• **EXERCISE**
In the material below, take the lines starting at the one with "the settling tank" and ending at the one with "Action: tap(292, 250)", and rewrite them with "settling tank" swapped for "sedimentation tank", leaving everything else the same.

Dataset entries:
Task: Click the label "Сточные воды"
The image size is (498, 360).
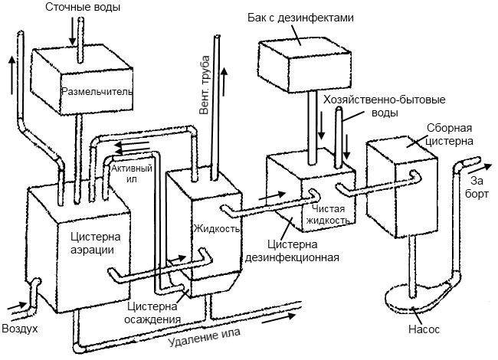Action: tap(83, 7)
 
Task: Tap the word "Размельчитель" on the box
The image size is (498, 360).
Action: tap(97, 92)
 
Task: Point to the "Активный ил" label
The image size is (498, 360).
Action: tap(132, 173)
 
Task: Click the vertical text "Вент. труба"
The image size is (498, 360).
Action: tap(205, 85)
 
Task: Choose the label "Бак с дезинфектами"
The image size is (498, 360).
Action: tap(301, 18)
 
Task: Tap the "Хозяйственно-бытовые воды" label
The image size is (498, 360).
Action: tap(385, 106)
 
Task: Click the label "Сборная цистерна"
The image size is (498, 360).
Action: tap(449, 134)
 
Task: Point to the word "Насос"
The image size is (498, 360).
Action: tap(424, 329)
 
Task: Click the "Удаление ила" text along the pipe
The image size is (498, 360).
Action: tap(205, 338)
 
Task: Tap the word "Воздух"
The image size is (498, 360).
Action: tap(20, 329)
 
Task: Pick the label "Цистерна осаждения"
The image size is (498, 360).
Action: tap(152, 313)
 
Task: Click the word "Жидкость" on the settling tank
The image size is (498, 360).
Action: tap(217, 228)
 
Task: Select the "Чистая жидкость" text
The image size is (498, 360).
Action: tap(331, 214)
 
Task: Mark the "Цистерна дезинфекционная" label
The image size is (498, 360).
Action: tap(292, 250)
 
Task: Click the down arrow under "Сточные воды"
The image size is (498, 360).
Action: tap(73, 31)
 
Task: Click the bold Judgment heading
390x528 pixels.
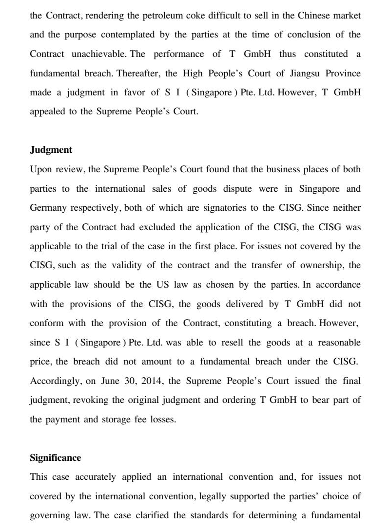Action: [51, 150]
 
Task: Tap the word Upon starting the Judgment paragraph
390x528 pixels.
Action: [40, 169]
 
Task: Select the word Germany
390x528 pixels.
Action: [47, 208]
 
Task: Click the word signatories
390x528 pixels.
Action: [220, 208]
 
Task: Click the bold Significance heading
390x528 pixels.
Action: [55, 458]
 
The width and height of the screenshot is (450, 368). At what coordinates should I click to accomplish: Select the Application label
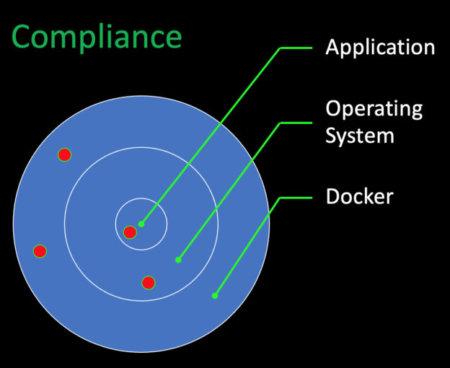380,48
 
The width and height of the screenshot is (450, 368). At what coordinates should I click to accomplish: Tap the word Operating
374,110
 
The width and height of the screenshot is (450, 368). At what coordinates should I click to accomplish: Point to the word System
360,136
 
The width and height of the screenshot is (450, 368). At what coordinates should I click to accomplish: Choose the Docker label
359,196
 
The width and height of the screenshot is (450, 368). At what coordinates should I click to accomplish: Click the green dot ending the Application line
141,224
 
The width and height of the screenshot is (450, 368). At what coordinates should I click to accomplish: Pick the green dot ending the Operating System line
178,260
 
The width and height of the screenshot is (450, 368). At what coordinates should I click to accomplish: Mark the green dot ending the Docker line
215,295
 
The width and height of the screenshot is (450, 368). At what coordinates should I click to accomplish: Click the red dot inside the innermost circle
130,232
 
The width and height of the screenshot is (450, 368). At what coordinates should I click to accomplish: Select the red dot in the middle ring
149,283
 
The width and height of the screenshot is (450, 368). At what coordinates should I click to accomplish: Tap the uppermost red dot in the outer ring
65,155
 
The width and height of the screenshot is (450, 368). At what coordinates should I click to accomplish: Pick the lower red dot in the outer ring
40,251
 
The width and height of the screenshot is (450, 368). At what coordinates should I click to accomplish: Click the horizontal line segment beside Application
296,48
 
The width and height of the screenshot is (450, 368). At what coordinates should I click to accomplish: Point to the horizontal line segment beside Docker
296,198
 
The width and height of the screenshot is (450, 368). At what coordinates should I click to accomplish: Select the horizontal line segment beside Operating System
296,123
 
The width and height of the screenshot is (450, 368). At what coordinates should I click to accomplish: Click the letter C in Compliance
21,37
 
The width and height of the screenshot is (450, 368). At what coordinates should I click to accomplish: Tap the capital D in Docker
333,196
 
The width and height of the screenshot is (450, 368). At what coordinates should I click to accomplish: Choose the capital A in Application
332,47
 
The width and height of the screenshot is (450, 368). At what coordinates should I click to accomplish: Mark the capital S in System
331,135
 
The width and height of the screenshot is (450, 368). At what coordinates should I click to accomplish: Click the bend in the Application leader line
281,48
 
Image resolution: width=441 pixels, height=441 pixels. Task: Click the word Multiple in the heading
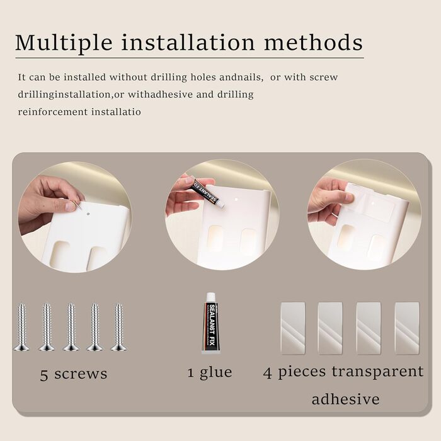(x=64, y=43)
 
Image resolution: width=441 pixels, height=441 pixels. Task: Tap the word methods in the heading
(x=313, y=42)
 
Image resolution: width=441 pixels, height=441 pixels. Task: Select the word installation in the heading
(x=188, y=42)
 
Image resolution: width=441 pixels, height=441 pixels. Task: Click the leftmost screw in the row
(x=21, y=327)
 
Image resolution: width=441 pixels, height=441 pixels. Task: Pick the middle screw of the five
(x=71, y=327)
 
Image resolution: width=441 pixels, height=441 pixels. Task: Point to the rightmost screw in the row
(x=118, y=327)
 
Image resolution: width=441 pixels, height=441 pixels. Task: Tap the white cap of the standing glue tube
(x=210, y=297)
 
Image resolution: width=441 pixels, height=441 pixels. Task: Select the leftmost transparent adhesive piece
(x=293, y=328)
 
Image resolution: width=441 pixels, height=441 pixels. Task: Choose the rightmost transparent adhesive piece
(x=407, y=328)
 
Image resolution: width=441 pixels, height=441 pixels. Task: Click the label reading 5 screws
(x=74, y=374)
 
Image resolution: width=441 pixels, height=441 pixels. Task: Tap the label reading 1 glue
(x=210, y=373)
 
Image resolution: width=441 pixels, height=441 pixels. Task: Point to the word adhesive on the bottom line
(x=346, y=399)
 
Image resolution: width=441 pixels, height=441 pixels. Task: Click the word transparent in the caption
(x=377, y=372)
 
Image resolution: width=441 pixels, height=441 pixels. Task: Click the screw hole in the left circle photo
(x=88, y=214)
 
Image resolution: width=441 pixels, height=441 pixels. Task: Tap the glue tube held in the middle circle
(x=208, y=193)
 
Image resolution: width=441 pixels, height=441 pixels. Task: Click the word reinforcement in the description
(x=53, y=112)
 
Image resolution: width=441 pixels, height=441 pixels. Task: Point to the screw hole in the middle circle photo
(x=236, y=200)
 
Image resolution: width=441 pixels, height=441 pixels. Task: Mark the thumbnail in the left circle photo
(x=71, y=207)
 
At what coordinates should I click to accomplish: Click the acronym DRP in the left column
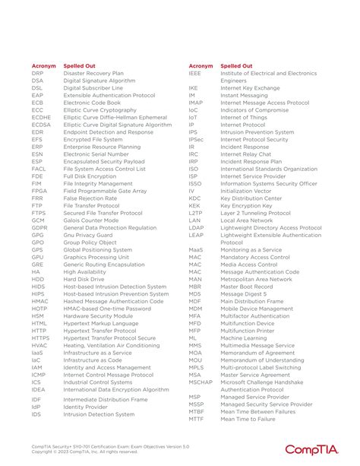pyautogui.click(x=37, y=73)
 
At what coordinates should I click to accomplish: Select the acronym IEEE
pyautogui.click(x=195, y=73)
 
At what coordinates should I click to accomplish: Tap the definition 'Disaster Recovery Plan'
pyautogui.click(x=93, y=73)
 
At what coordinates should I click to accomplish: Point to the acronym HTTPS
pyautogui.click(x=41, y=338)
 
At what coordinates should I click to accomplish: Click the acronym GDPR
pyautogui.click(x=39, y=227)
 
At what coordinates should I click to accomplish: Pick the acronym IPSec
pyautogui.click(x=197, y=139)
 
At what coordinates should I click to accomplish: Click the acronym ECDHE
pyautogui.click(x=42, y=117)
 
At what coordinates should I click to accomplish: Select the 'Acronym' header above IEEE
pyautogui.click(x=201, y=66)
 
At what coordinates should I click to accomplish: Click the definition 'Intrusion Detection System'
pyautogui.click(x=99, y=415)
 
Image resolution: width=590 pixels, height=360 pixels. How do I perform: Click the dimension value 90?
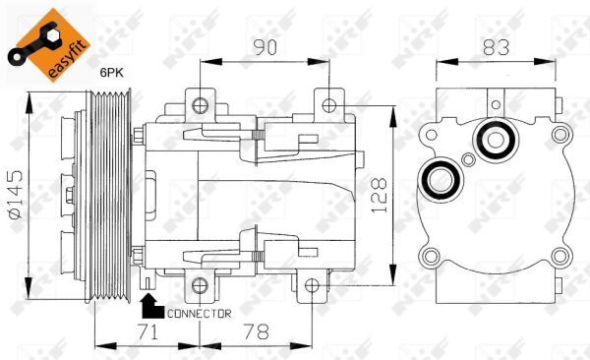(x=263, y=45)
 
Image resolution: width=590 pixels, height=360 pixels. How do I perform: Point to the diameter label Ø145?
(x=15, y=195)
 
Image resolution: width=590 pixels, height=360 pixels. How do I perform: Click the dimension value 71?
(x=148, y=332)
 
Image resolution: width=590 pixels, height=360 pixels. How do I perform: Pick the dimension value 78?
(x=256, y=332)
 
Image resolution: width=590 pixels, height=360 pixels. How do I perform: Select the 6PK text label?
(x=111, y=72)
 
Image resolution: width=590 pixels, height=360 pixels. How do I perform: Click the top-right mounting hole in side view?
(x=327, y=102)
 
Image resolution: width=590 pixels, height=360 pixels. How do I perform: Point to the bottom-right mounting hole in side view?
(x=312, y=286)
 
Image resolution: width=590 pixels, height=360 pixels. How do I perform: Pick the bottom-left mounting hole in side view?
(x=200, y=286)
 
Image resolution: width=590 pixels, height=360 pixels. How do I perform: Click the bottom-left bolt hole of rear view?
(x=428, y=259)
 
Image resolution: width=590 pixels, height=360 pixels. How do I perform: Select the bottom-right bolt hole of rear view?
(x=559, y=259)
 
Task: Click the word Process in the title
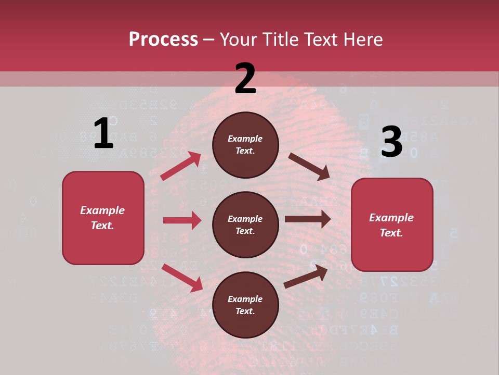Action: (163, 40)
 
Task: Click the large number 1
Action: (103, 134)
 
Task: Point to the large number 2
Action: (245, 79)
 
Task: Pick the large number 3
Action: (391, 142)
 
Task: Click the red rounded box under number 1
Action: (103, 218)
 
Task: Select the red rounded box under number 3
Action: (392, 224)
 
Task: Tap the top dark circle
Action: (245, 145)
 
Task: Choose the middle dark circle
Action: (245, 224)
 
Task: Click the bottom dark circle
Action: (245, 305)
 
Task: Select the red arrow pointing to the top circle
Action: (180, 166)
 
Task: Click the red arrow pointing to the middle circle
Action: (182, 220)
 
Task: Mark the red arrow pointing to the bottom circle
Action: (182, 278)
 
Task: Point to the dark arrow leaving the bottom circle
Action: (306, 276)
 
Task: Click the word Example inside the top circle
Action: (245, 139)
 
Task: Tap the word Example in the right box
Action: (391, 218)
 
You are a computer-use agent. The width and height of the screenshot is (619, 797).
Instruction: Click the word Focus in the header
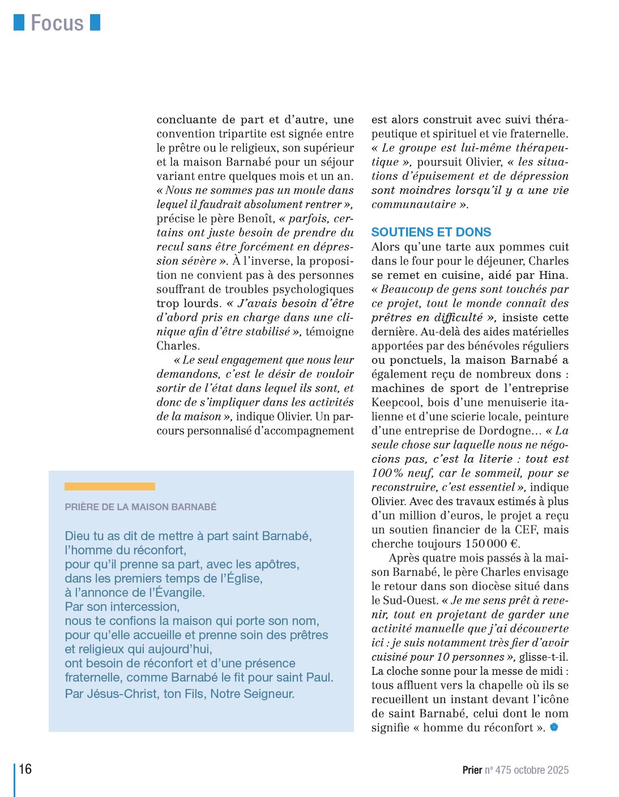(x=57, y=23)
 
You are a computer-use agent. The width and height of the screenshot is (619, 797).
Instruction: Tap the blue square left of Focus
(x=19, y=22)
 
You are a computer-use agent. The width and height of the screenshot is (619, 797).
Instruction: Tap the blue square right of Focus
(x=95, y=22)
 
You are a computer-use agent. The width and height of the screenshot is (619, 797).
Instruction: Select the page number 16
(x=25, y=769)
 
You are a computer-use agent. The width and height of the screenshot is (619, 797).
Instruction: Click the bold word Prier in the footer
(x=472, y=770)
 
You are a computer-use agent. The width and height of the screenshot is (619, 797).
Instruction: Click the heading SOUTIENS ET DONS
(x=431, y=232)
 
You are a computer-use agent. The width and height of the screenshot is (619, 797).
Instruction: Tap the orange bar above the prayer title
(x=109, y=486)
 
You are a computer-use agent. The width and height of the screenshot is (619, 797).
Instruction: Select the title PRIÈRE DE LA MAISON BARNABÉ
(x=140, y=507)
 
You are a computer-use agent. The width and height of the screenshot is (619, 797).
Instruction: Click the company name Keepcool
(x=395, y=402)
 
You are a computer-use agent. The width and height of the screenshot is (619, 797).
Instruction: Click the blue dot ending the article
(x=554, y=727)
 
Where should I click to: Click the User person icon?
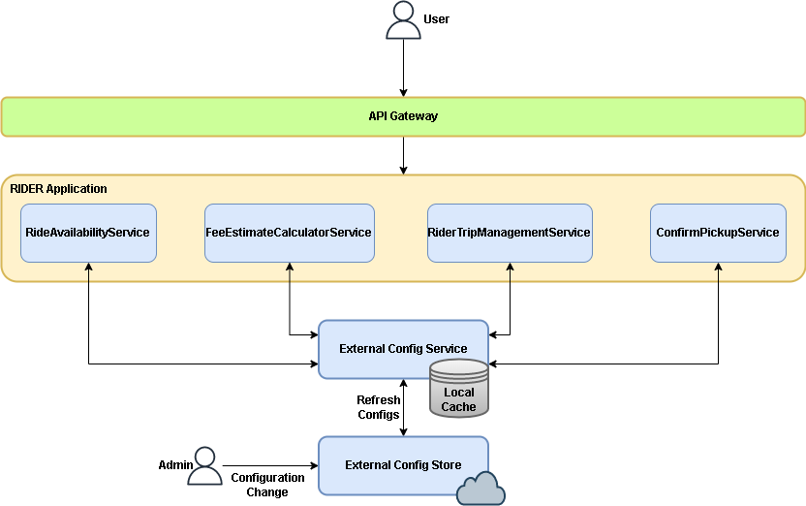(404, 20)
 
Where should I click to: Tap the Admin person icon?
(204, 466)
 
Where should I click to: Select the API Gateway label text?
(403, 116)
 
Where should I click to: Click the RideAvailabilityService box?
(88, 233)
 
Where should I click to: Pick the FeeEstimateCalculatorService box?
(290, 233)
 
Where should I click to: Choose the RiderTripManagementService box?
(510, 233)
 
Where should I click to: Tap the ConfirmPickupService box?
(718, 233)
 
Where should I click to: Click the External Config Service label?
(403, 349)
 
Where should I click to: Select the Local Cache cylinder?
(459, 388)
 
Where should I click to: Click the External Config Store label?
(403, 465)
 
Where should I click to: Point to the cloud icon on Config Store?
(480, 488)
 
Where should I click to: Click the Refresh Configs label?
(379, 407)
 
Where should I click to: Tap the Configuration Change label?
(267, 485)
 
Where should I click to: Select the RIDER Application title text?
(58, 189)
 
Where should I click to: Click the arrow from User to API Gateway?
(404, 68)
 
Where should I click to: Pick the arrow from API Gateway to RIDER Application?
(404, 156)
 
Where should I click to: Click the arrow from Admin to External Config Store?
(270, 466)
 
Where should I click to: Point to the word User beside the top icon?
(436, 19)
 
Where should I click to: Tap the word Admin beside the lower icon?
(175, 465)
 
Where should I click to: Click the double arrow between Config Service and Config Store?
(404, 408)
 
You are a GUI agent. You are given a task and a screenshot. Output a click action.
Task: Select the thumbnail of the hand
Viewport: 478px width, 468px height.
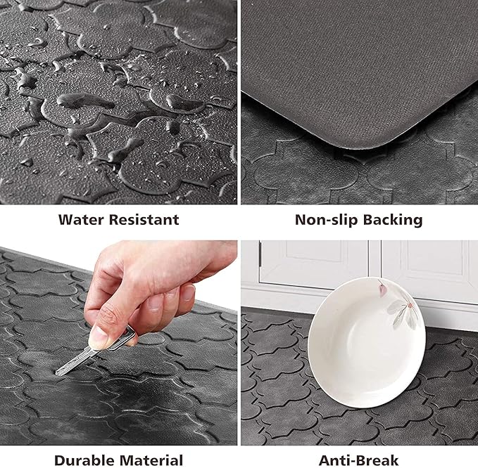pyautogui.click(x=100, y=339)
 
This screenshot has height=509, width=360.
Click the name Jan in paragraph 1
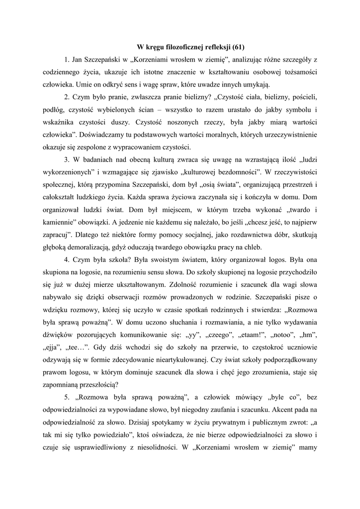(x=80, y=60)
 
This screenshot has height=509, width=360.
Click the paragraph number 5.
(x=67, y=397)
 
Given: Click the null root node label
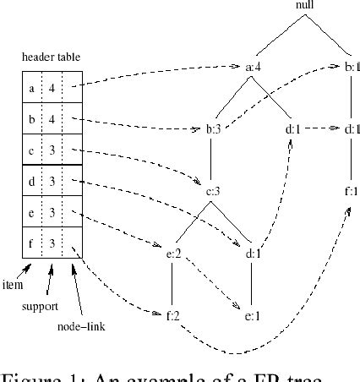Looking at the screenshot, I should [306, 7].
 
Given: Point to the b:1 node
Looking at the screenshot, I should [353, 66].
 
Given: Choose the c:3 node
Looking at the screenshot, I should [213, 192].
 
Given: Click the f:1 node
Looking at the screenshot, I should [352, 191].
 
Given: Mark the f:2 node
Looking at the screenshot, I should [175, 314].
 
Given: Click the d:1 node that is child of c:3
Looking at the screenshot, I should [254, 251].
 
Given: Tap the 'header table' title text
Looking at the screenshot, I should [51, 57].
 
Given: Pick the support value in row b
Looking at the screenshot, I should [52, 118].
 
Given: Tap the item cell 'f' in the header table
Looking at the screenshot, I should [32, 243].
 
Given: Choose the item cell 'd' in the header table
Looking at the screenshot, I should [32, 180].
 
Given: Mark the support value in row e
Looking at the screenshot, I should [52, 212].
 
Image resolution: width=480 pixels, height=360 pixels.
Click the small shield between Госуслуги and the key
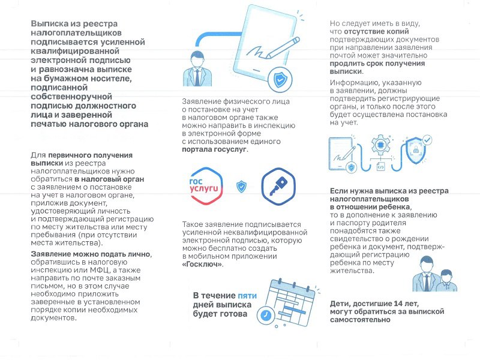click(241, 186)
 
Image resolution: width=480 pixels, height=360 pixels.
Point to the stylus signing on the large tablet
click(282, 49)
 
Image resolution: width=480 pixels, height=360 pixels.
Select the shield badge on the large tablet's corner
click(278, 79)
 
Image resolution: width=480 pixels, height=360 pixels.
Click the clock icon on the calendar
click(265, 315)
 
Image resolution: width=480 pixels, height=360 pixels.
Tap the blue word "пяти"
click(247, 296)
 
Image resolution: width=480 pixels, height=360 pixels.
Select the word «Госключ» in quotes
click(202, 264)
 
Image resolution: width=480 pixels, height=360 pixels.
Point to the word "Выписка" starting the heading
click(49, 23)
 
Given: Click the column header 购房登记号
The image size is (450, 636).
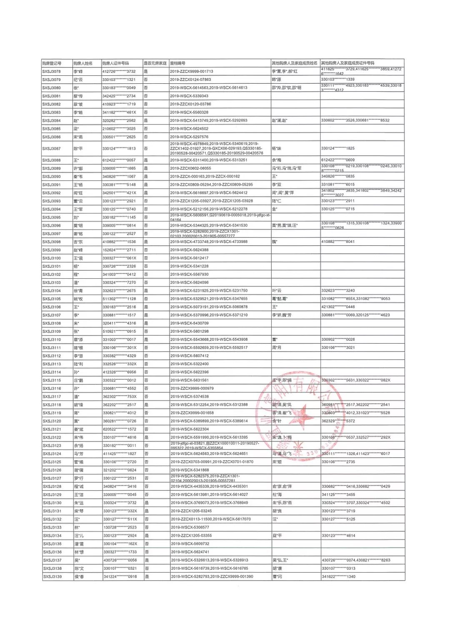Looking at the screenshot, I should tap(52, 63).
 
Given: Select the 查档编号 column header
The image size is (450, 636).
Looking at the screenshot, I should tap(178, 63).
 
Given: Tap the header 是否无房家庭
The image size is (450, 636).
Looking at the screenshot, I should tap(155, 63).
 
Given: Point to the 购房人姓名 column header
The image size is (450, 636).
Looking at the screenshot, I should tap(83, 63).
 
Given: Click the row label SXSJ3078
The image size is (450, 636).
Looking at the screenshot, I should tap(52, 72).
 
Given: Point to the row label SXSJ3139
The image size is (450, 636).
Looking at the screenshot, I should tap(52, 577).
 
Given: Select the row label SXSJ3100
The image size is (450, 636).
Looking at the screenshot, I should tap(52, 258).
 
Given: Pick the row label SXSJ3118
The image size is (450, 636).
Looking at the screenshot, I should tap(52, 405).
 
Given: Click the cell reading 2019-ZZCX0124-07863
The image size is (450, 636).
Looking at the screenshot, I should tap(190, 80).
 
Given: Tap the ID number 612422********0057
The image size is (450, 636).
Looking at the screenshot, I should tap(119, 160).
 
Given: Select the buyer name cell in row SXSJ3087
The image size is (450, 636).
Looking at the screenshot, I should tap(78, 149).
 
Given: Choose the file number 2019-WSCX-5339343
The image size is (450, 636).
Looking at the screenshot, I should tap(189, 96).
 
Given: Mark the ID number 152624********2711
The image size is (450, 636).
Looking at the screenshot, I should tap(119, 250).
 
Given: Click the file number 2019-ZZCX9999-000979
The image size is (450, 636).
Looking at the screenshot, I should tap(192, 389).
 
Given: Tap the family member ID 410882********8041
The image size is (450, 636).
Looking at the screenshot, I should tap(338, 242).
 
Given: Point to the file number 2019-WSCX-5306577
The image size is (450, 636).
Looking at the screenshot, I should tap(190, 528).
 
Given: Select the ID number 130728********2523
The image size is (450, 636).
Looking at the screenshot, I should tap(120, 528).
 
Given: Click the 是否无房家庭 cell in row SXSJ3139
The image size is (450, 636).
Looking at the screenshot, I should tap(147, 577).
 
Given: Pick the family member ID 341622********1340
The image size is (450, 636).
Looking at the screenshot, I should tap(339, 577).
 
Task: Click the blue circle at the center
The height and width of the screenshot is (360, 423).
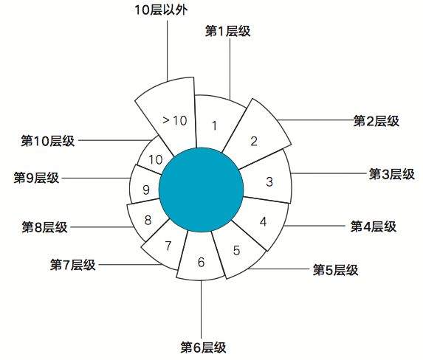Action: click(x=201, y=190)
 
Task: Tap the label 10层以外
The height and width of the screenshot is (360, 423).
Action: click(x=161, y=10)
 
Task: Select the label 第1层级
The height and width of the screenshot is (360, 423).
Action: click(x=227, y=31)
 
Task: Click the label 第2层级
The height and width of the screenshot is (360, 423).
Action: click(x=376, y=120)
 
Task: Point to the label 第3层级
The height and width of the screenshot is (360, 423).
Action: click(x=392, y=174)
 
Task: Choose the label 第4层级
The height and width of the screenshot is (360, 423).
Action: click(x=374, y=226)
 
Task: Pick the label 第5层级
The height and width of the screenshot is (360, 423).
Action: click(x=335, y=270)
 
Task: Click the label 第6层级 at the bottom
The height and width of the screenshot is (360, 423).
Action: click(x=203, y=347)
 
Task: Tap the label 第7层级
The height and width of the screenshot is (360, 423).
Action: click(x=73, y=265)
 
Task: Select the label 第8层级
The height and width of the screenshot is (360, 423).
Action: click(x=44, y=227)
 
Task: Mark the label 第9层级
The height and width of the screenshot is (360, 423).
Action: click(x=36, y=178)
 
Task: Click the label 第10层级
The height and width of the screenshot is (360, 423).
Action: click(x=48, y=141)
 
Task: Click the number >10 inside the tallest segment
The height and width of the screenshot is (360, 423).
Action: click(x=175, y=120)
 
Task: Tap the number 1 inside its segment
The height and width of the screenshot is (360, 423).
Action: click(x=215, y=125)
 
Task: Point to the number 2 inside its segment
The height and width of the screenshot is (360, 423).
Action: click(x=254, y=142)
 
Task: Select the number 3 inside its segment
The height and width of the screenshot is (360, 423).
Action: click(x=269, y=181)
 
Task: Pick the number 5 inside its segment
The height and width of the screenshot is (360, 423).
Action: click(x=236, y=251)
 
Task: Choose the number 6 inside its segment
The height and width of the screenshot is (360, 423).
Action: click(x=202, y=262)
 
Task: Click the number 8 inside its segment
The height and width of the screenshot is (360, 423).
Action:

• **OUTPUT OF THE EXERCISE**
Task: Click the word "Жидкость" on the sedimentation tank
The image size is (498, 360).
Action: tap(217, 228)
 
Task: Select the "Чистая жидкость" text
The image size is (498, 360).
Action: tap(331, 214)
 
Task: Mark the "Цистерна дезинфекционная" label
The image size is (498, 360).
Action: tap(292, 250)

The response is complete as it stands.